Avid How To Watch Sports readers will have seen this one coming. Yep, a told-you-so article about how the Minnesota Vikings should have sat Brett Favre early in the season, so he wouldn’t disintegrate into a pile of arthritic bone dust by season’s end.
But what’s done is done, I suppose.
The bigger question that’s floating around the league, however, is whether or not the Indianapolis Colts’ brass will allow Peyton Manning and the rest of the Colts’ starters to play in the final two games of the season.
The rationale for sitting the team’s stars seems decent at first. Putting them on the pine saves them from freak injuries (think Tom Brady’s season-ender last year), allows any of those lingering pains to finally go away, and rests all muscles for the upcoming playoffs.
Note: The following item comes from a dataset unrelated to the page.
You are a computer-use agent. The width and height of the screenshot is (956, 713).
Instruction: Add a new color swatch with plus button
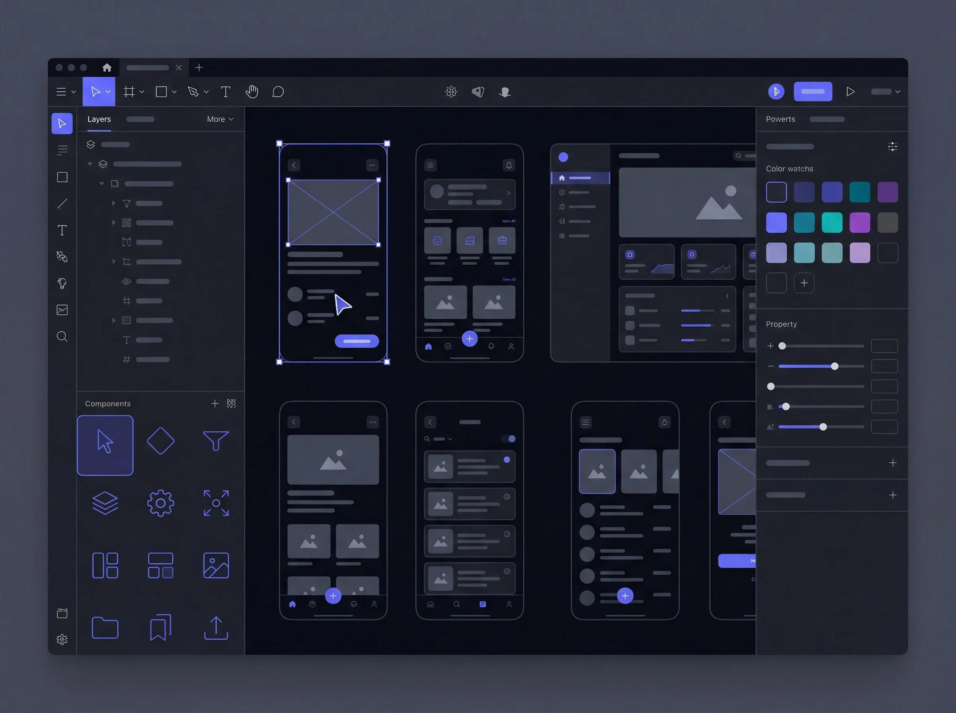tap(804, 283)
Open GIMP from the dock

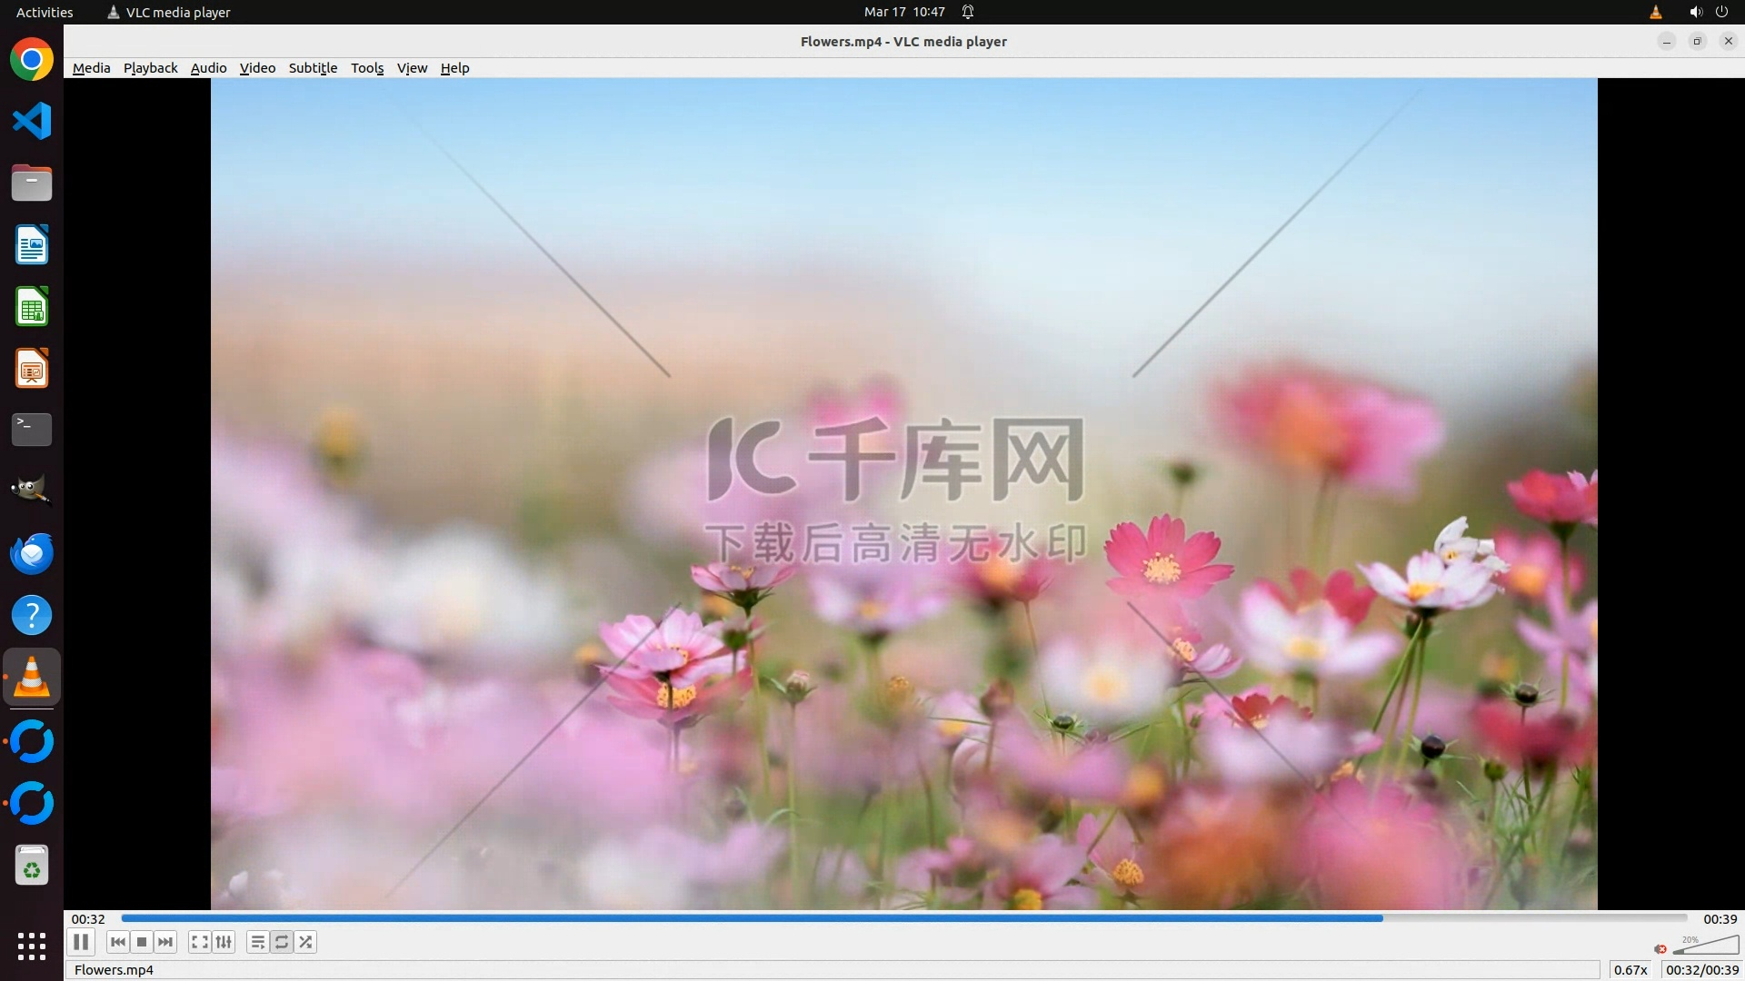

On top of that, the season-closing competition is anything but stiff: next Sunday’s game is at home against the 7-7 New York Jets, following which they head to Buffalo to take on the 5-9 Bills. It’s likely that the Colts could win both games, continuing their unbeaten streak—or at least put up a fight—with Curtis Painter taking snaps instead of Peyton Manning, and with Joseph Addai resting his feet on the sideline.
Momentum is at least as important as talent in the NFL—just ask the Tennessee Titans. It’s entirely possible for a mediocre team to get hot at the right time and advance all the way to the Super Bowl—just ask last year’s Arizona Cardinals. And when a quarterback sits long enough to get out of sync with his receivers, a team can exit the playoffs more quickly than expected—just ask last year’s Titans, who rested Kerry Collins for a couple weeks and then fell to the Baltimore Ravens in the first round, 13-10.
Remember that in this case sitting two games is more than just a two week rest—as the Colts have already lined up a first round bye, that’s three weeks of being removed from a game situation. While resting Peyton sounds nice, he’s a player in his prime—he’s in top physical condition, and doesn’t need rest because of his age (he’s only 33).
Which brings us back to Brett Favre.
It’s too early to say that the 40-year-old Favre is worn out, and that he’ll be ineffective in moving the Vikings through the playoffs. The point, rather, is that Minnesota signed him, in effect, FOR the playoffs—they made the playoffs last year, with Tarvaris Jackson taking the snaps, and so the acquisition of Favre was to take them to the next, Super Bowl-flavored level.
His 2008 collapse with the New York Jets, however, is so well-documented that it’s become colloquial. He threw seven picks over the last three games, and his passer rating dwindled down to the 40′s as the Jets lost four of their last five.
There are still two games to play in 2009, but the descent has begun. Favre’s passer rating, which peaked at a stellar 141.8 this season, has settled into the 70′s for the past three games (in which he’s thrown four picks). The Vikings’ next game, even more regrettably, is a cold-weather affair against the Chicago Bears at Soldier Field—and Favre’s performances in the cold in recent years have been hardly worth bragging about.
Bringing all this up makes me come across as a tremendous Favre nay-sayer, when the opposite is mostly true. I’d rather see Brett sit a few, so that when he’s on the field he can be the gunslinging, playmaking Brett who wins games with sheer will. If the only other alternative is the creaky-joints, game-bumbling Brett we’ve tended to see at the end of seasons, then I’m choosing the former.
And is it too late for Brett this season? It’s certainly not too late to have #4 on the bench for most of this week’s Monday Night Blizzard against the Bears. And since the Vikes have already clinched the division, it wouldn’t hurt to have him only play one half against the New York Giants in their season closer.
It seems that with Favre, the benefits of the rest outweigh the negatives. Sure, he might come out a little out of sync with his receiver corps, but having Brett at full strength to make plays is more important than his rhythm. Favre’s system has never been a west-coast, three-step-drop timing-based system, either—he seems to have much less to lose by resting than, say, Manning or Drew Brees.
In the end? Play Peyton and sit Brett as the season wraps up. I’d love for Brett to prove me wrong, but his track record doesn’t instill a lot of hope.